Journal of Library Administration
- Discipline: Library science
- Language: English
- Edited by: Gary M. Pitkin

Publication details
- History: 1980–present
- Publisher: Routledge
- Frequency: 8/year
- Open access: Hybrid

Standard abbreviations
- ISO 4: J. Libr. Adm.

Indexing
- CODEN: JLADEL
- ISSN: 0193-0826 (print) 1540-3564 (web)
- LCCN: 80644826
- OCLC no.: 422111306

Links
- Journal homepage; Online access; Online archive;

= Journal of Library Administration =

The Journal of Library Administration is a peer-reviewed academic journal that covers library management. Established in 1980, the journal is published 8 times a year by Routledge.
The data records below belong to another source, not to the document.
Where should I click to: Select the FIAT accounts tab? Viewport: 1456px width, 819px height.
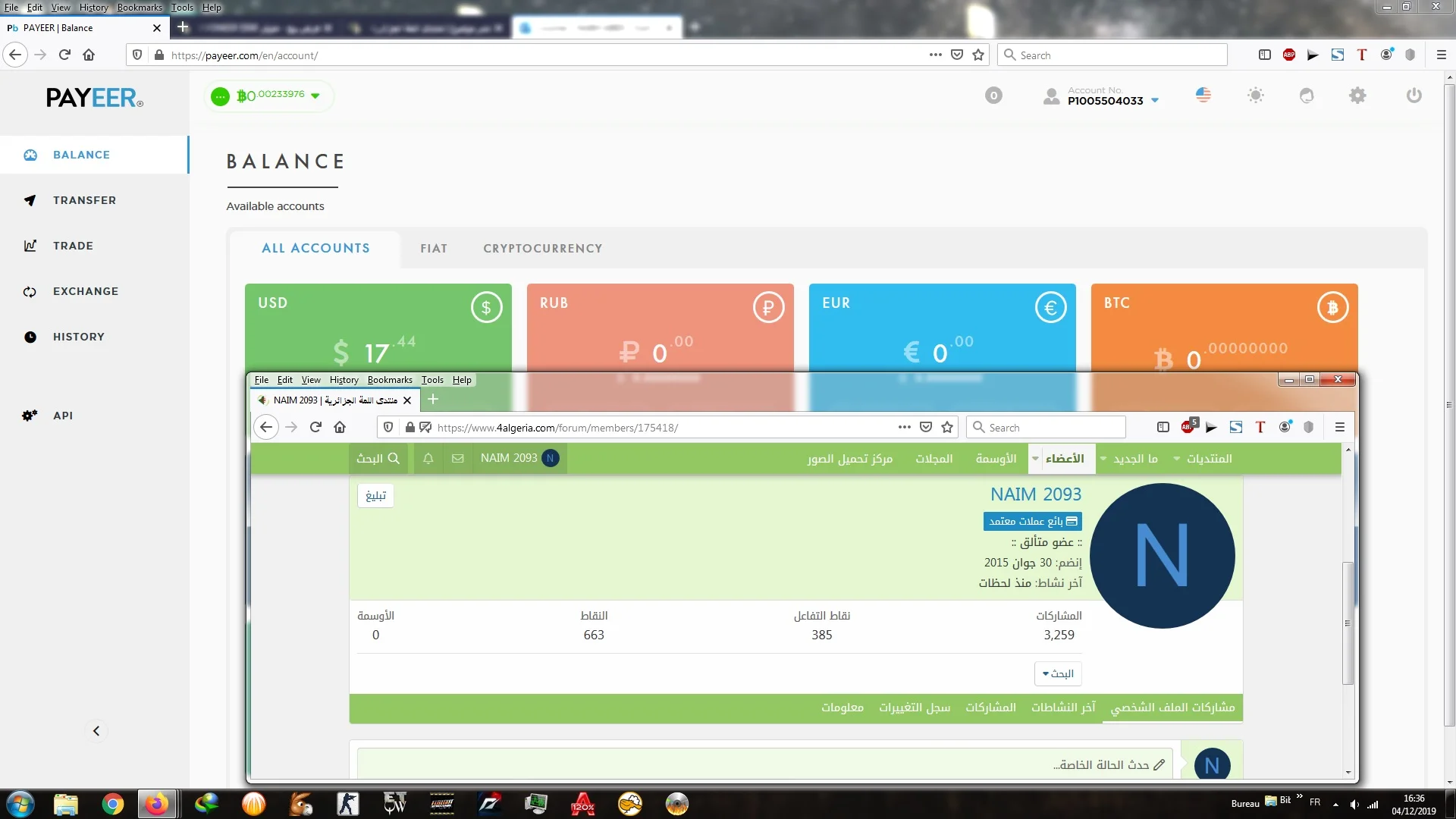[434, 249]
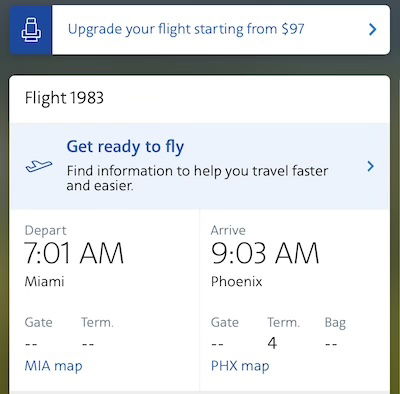
Task: Tap the arrival Gate label
Action: (x=225, y=323)
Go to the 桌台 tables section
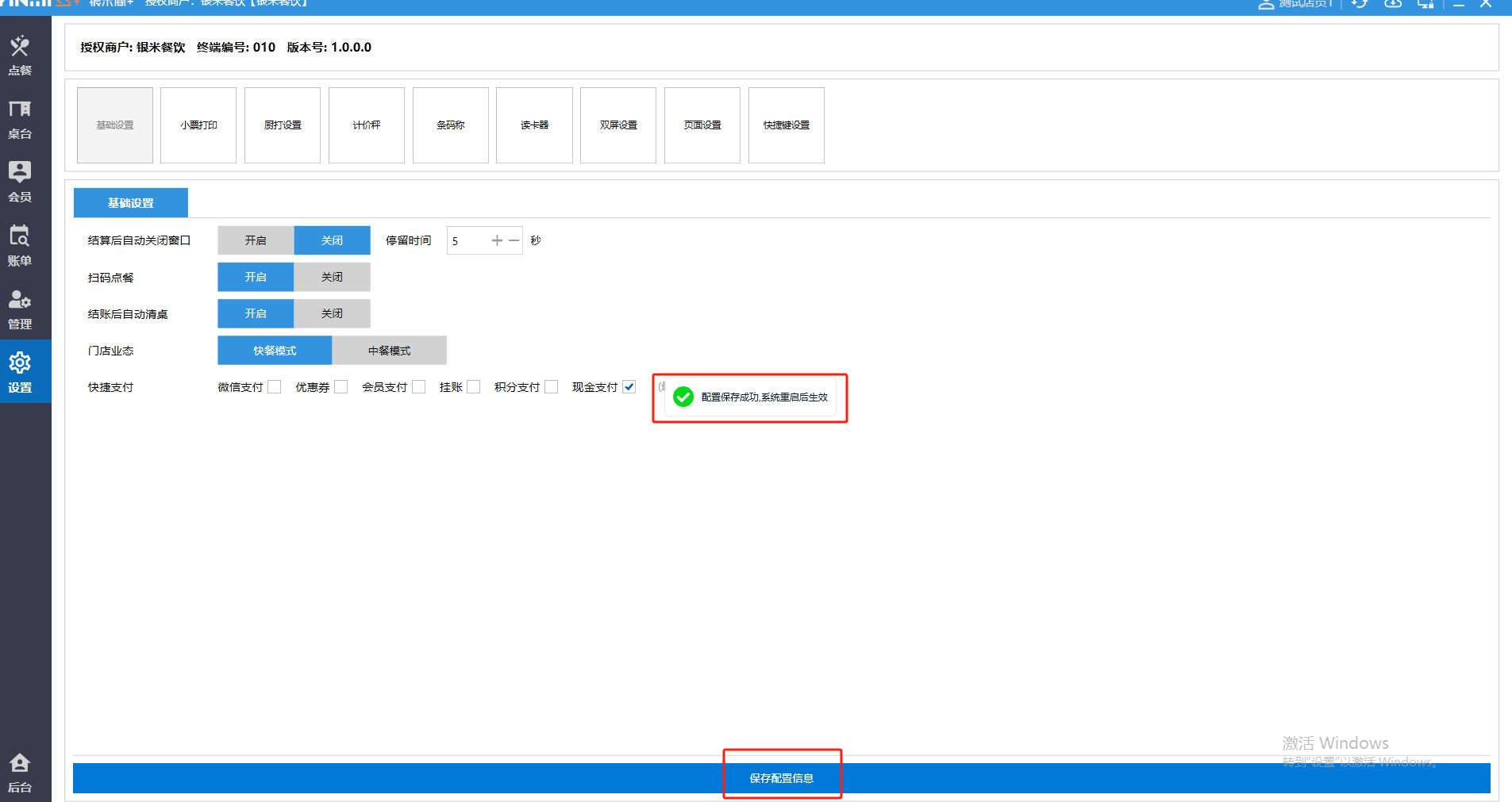1512x802 pixels. 20,119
The editor-in-chief is Gary M. Pitkin, from the University of Northern Colorado.

== Controversy ==
In March 2013, the editor-in-chief, Damon Jaggars (Columbia University), along with the entire editorial board, resigned in protest of the limited authors' rights offered by the publisher under its copyright licensing terms. The board had been negotiating with the publisher for authors' right to publish under an open access model. However, the best offer made for publishing under a Creative Commons license involved a nearly $3,000 fee per article, which was unacceptable by Jaggars and the board. Board member Chris Bourg later wrote of a "crisis of conscience about publishing in a journal that was not open access" especially in light of the suicide of open access activist Aaron Swartz.

== Abstracting and indexing ==
The journal is abstracted and indexed in CSA databases, EBSCOhost, Education Resources Information Center, Inspec, and ProQuest.